Was Walmart foolish to make this decision? Or to announce at the same time that it supports considering another "assault weapon" ban and would prefer customers no longer open-carry in their stores? Will these positions alienate more of their customers than they will satisfy? Will these announcements win them new business from gun control supporters?

As they noted in their announcement of the new ammo restrictions, the company had already "made decisions to stop selling handguns or military-style rifles such as the AR-15, to raise the age limit to purchase a firearm or ammunition to 21, to require a 'green light' on a background check while federal law only requires the absence of a 'red light,' to videotape the point of sale for firearms…."

The mega-company will certainly lose customers for the specific sorts of ammo they will no longer sell, at least when it comes to buying that ammunition. How many Americans are willing to boycott such a useful store entirely over their emotions regarding access to guns and ammo is unclear. People for whom Walmart is the only nearby source of ammo might face a real hardship for their gun-using activities.

Just because Walmart is perhaps the most phenomenally successful and game-changing retail operation in human history doesn't mean every decision they make will prove financially smart. Perhaps the relevant decisionmakers are willing to lose a little money to ensure they have a smaller chance of a connection, via ammunition at least, to any future public shooting.

However, Walmart has not announced it will sell no ammunition moving forward. Given that any ammunition in any gun can be used to kill people, Walmart's move is more symbolic of a cultural and political stance than something sure to be effective in lessening gun violence. It has that in common with most proposed new gun laws or policies.

The very fact that it's more an ideological move than a practical one is likely why Ben Shapiro called the company's decision "dangerous": It makes people uncomfortable to see huge cultural and marketing forces turn hostile to things or constituencies they stand for. While many people pointed out to Shapiro that Walmart's choice does, in fact, reflect the free market in action, it's not necessarily crazy to get a little itchy about a world in which people limit market transactions over political or cultural differences, whether the people being turned away are gay wedding cake enthusiasts or straight white ammo-shooters.

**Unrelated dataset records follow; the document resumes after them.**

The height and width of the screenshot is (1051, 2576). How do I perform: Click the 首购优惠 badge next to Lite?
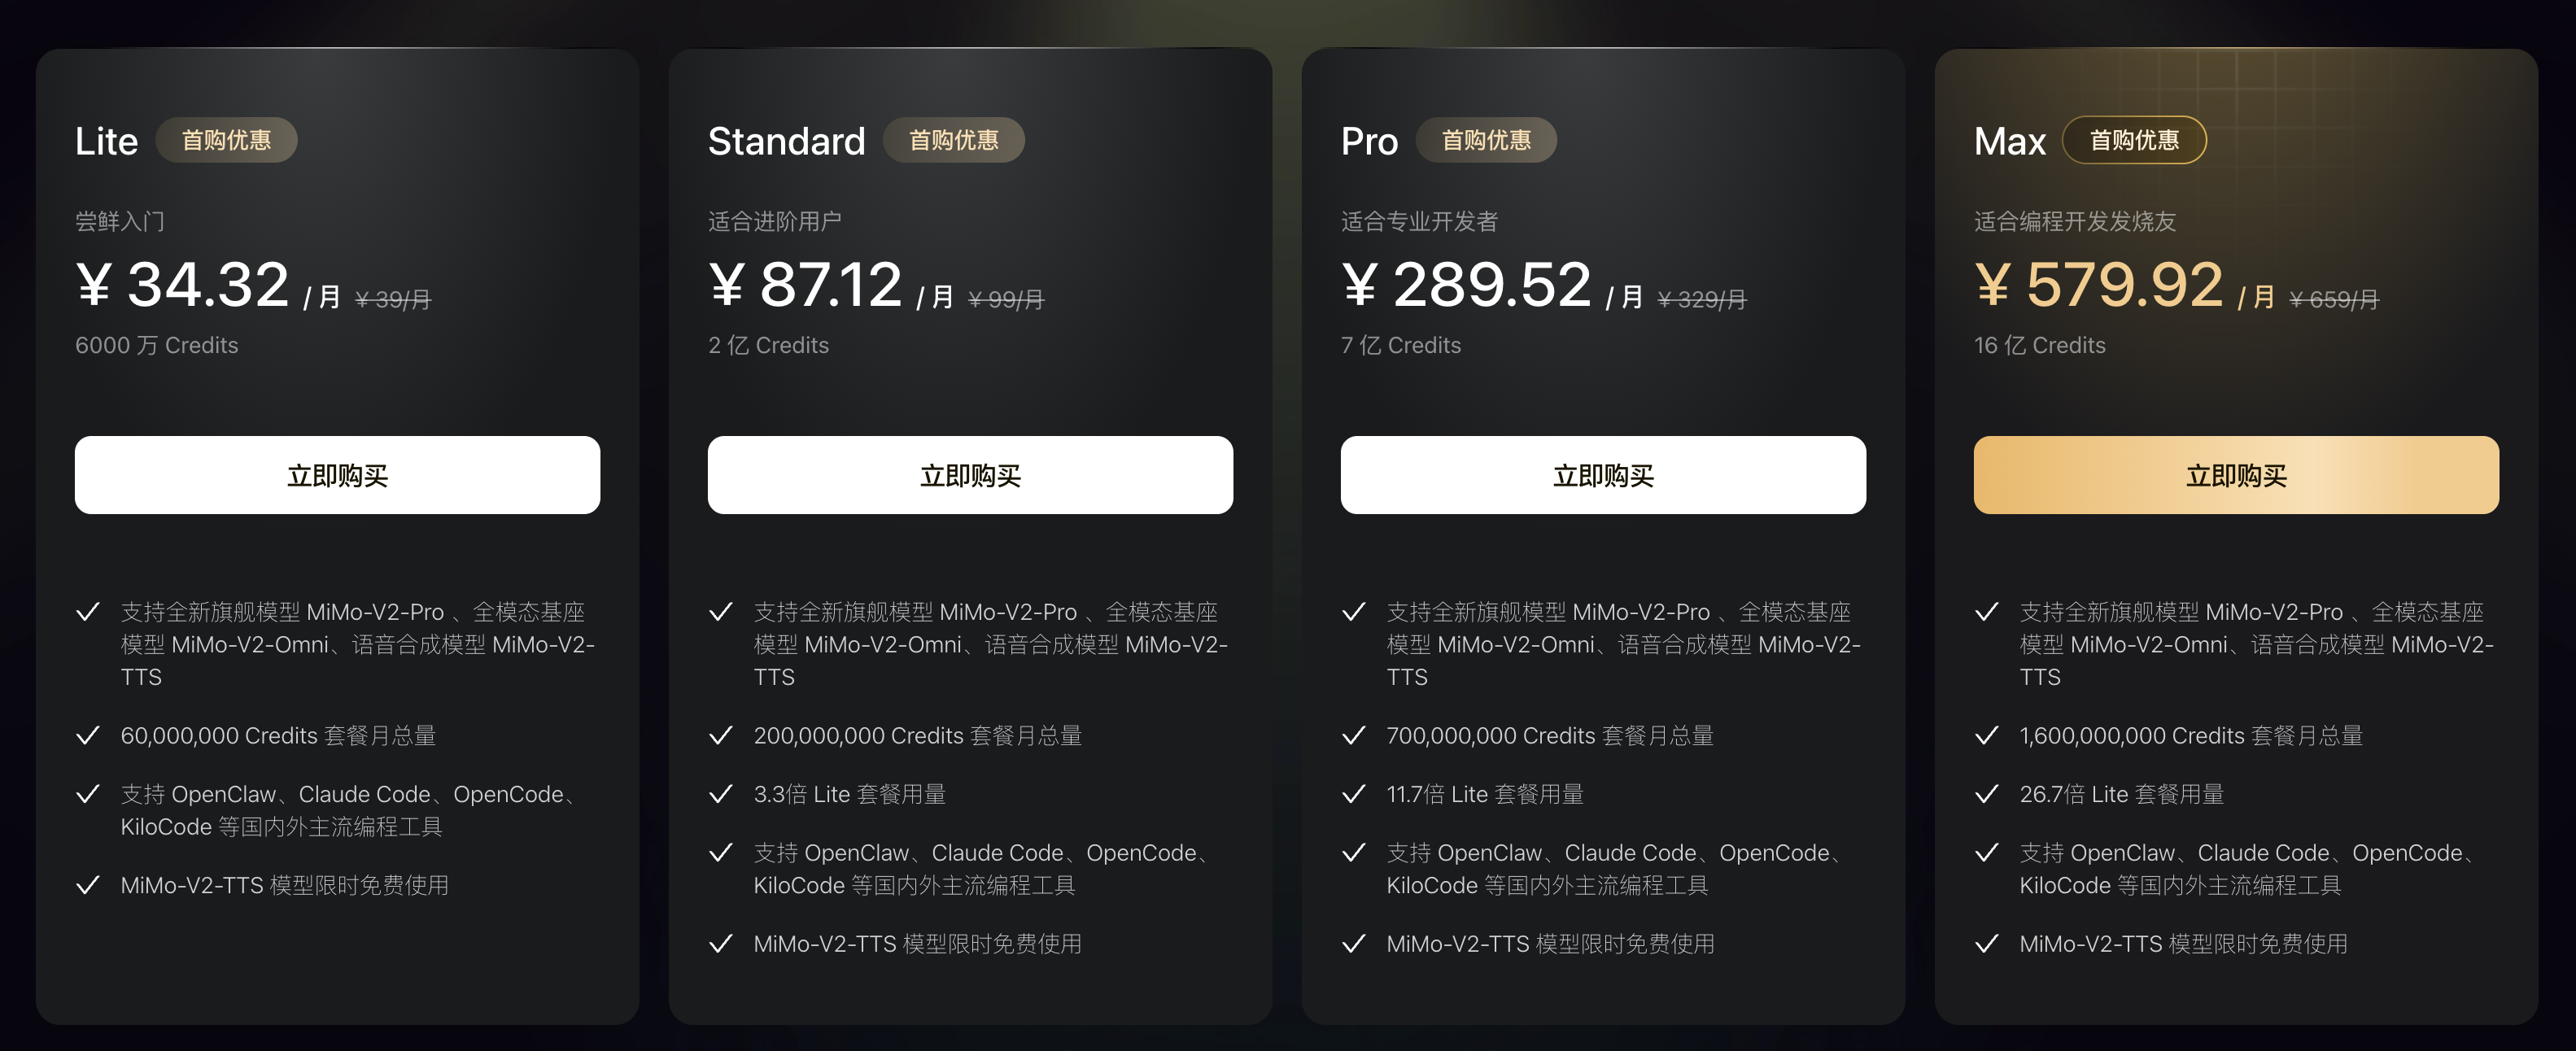coord(226,140)
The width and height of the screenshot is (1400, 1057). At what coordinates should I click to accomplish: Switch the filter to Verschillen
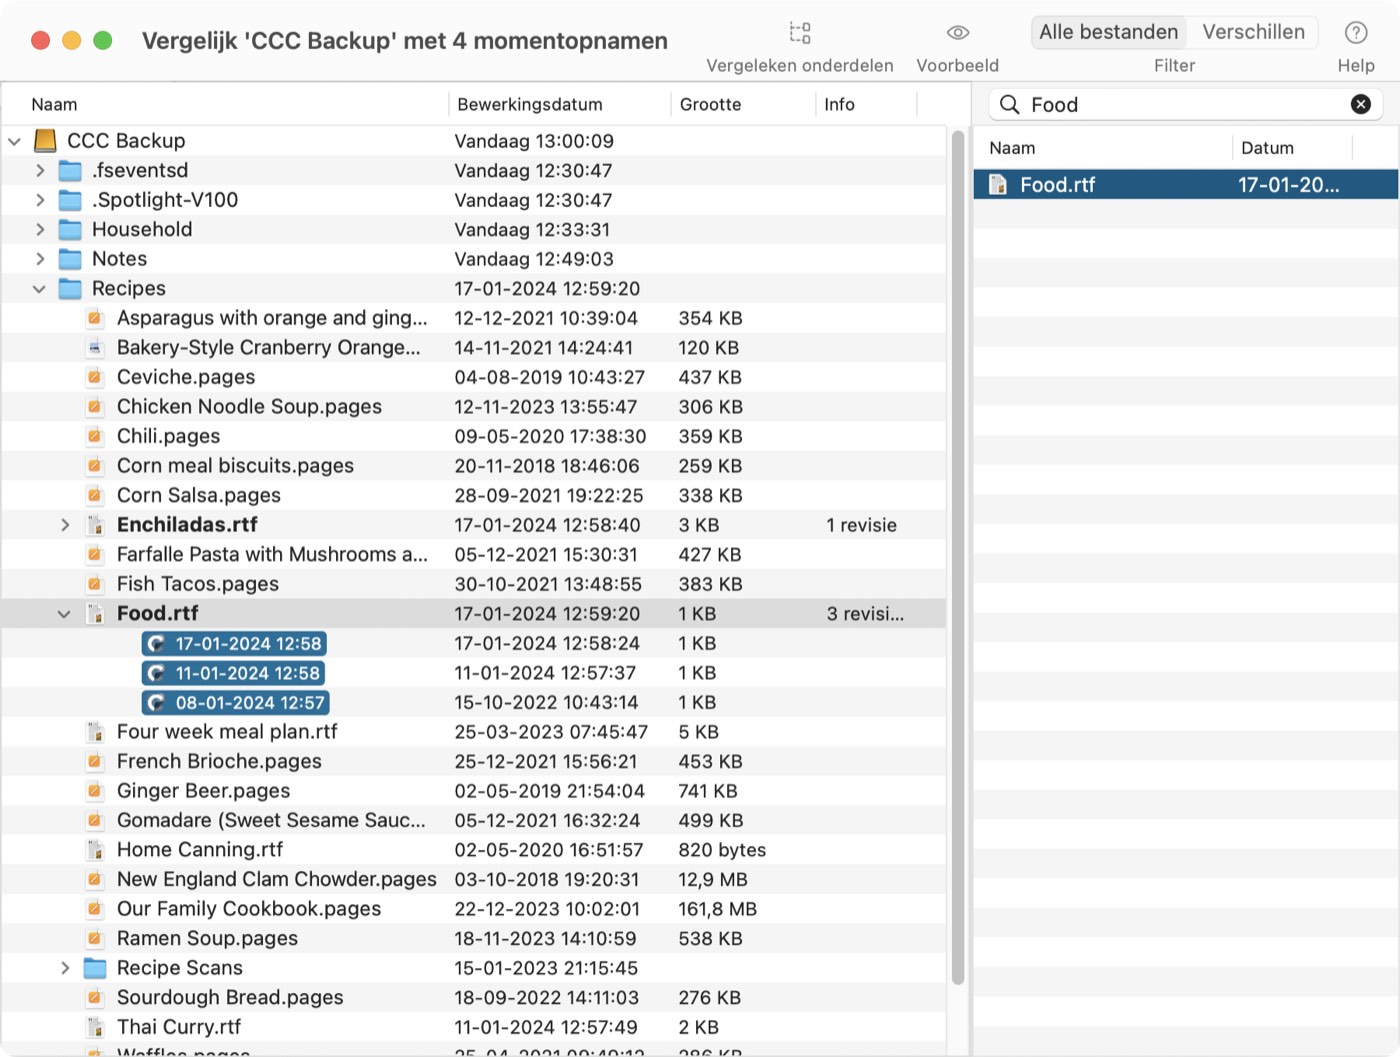point(1253,32)
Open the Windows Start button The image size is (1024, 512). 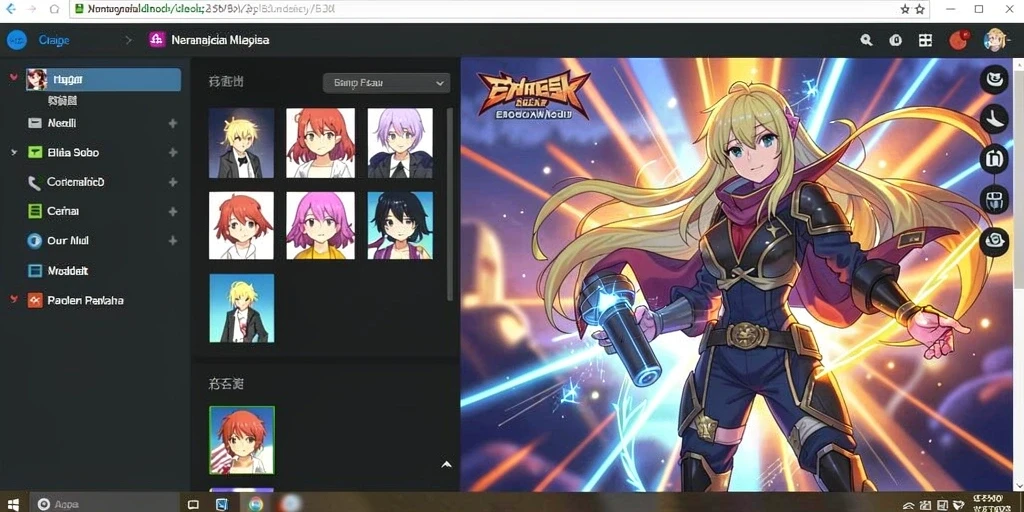point(12,504)
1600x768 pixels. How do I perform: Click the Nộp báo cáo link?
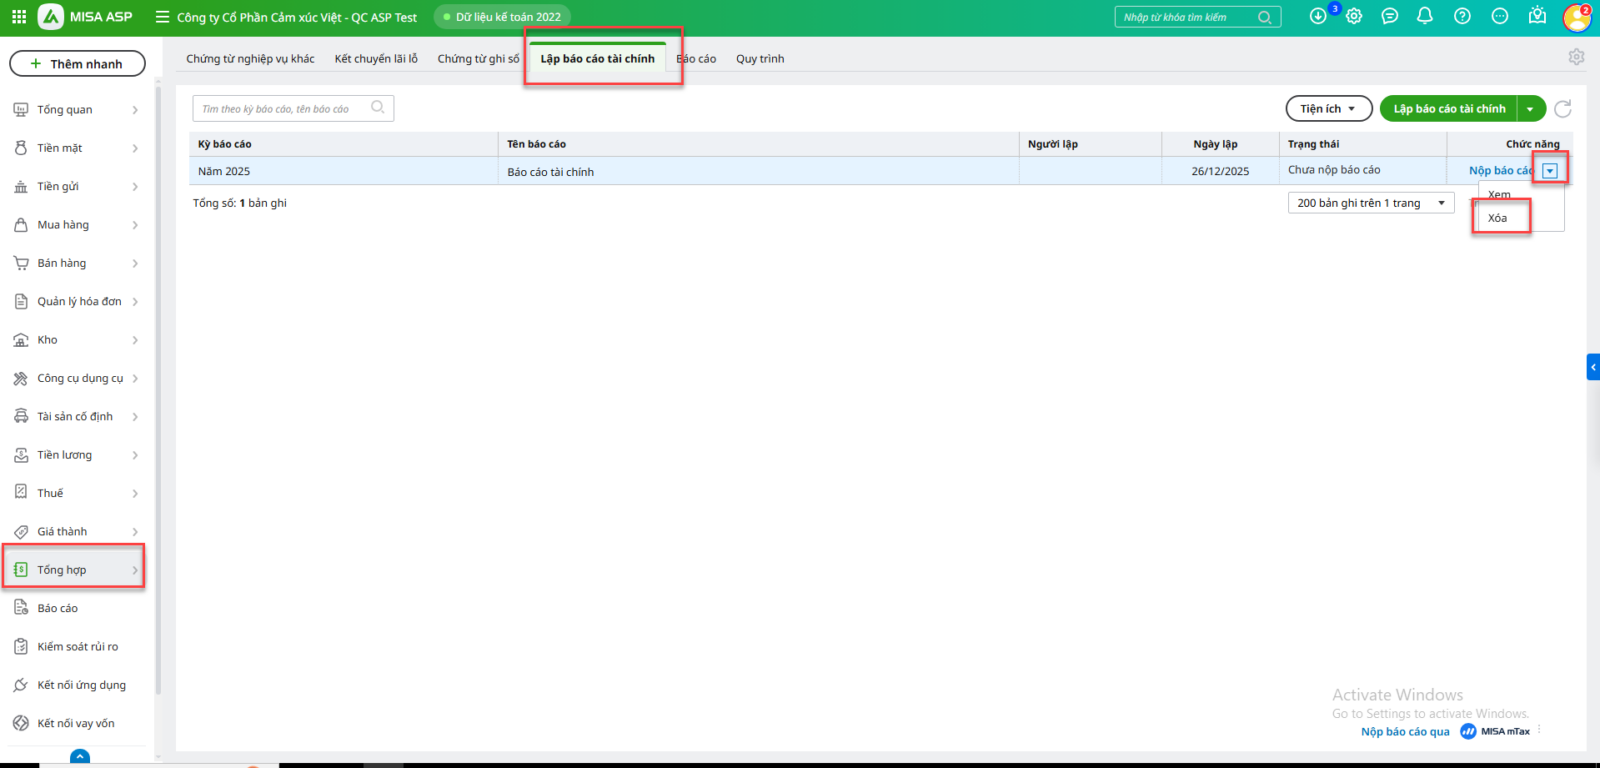[1499, 171]
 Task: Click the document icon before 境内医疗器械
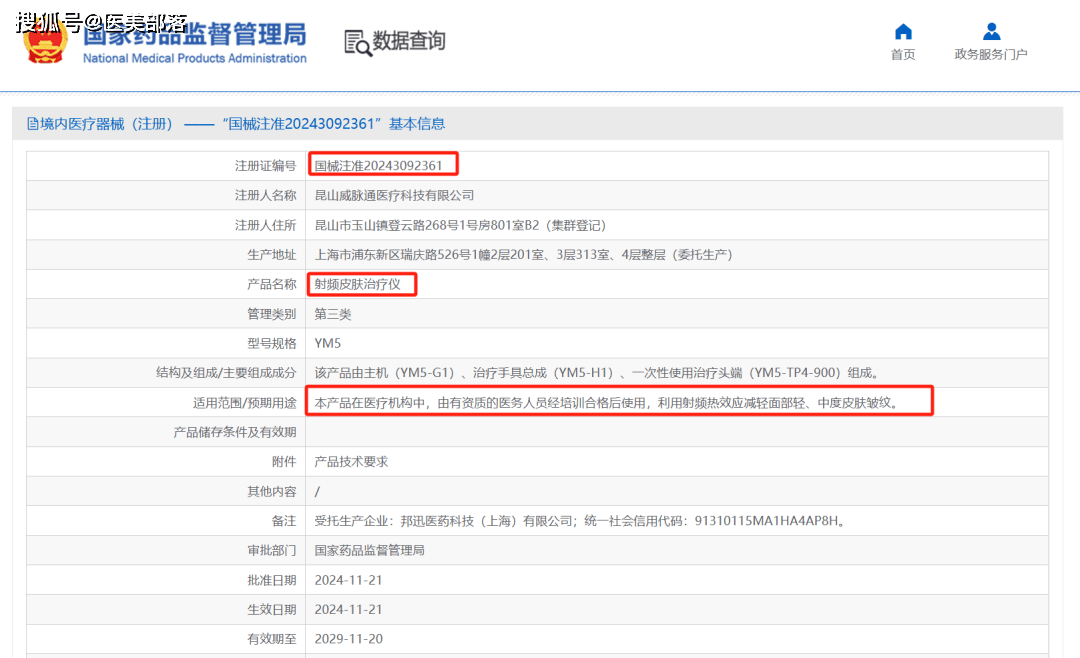[32, 124]
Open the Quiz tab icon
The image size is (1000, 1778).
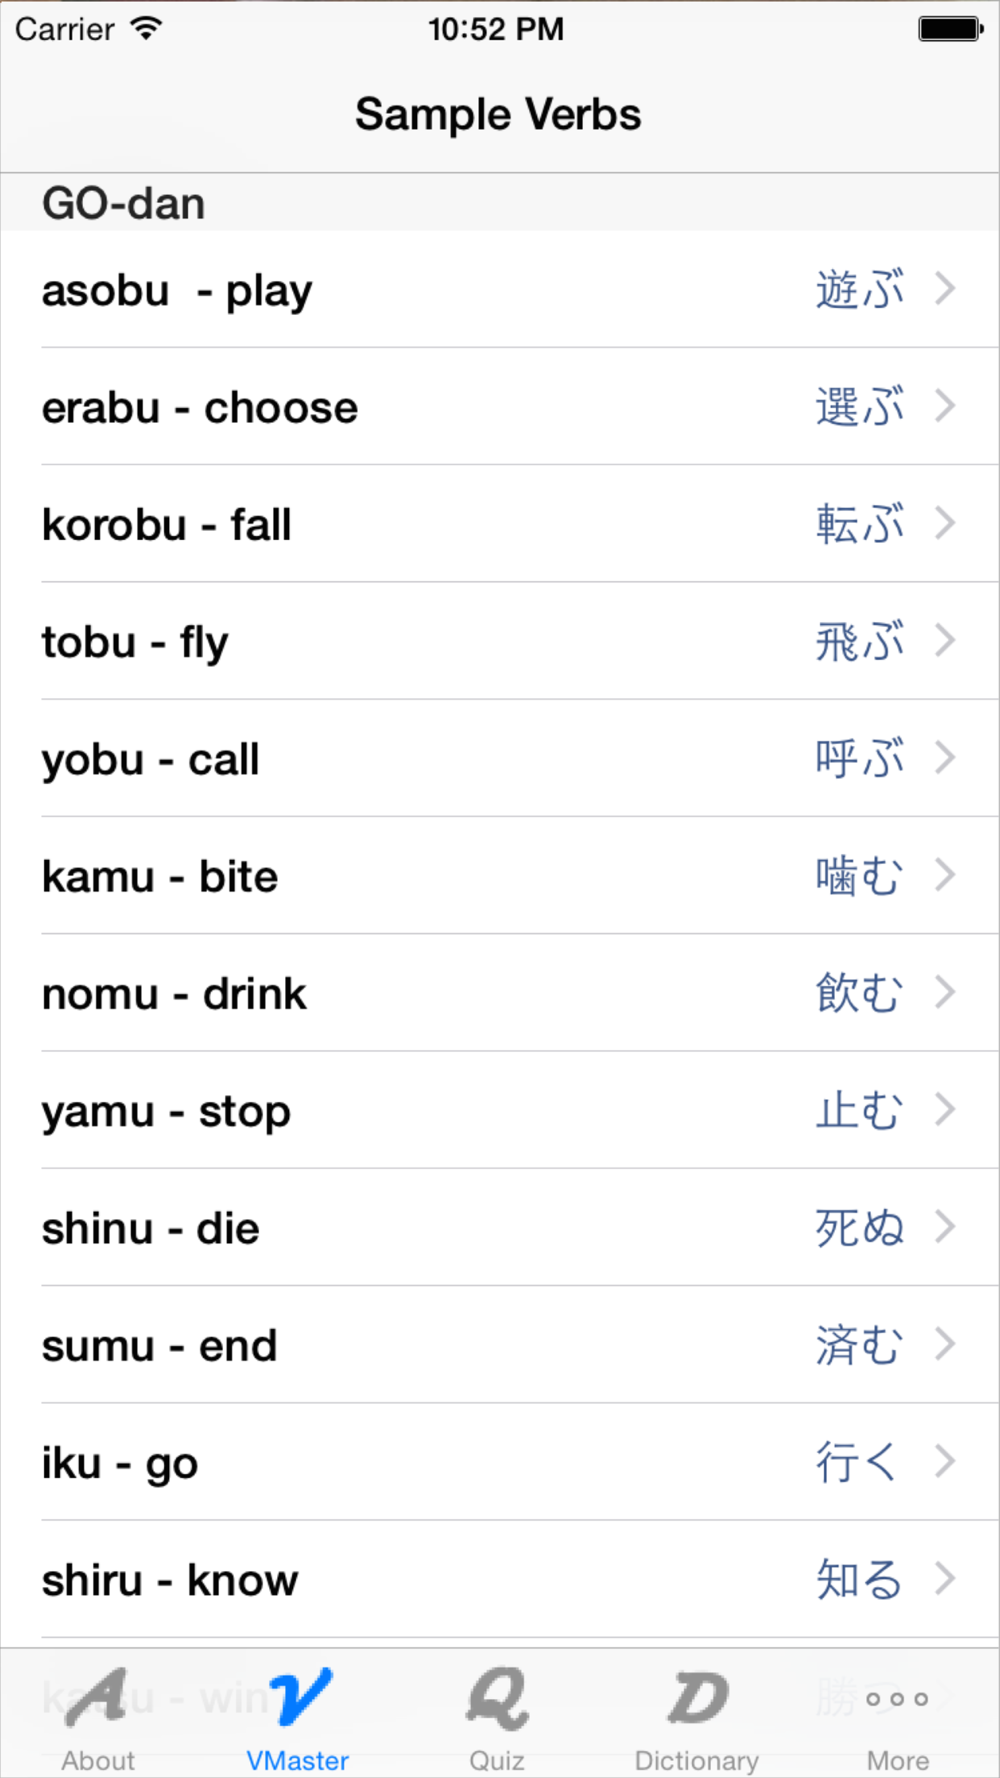coord(497,1698)

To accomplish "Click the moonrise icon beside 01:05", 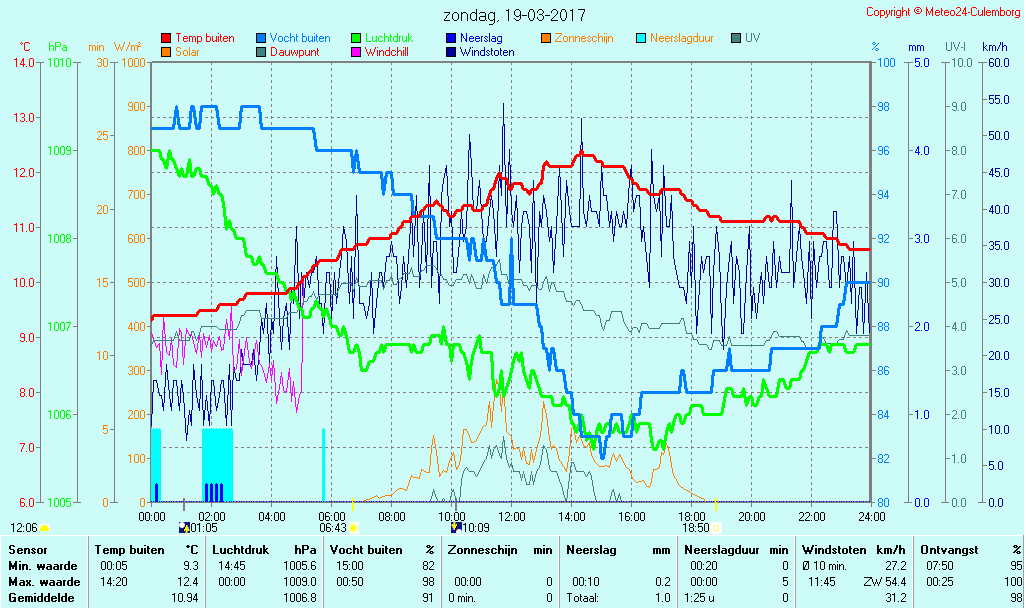I will click(183, 528).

At one time or another, everyone involved in these disputes, or just cheered them from the sidelines, has taken for granted the fact that international cosmopolitan markets—in which people exchange goods without concern for religion, creed, nationality, or color—have made the world an enormously richer and more peacefully interconnected and option-filled place.

Yes, such ideology-blind market cosmopolitanism allows people who you think are bad to make a living, or to obtain things you wish they couldn't obtain. This may be intolerable to you. But no matter how much you resent the existence of ammunition, it is obviously true that the vast, vast majority of such sales do not result in any harm to the innocent.

It is also true that making your political and cultural opponents feel as if the world is closing in around them in an effort to limit their peaceful cultural choices is not a good path to civic peace.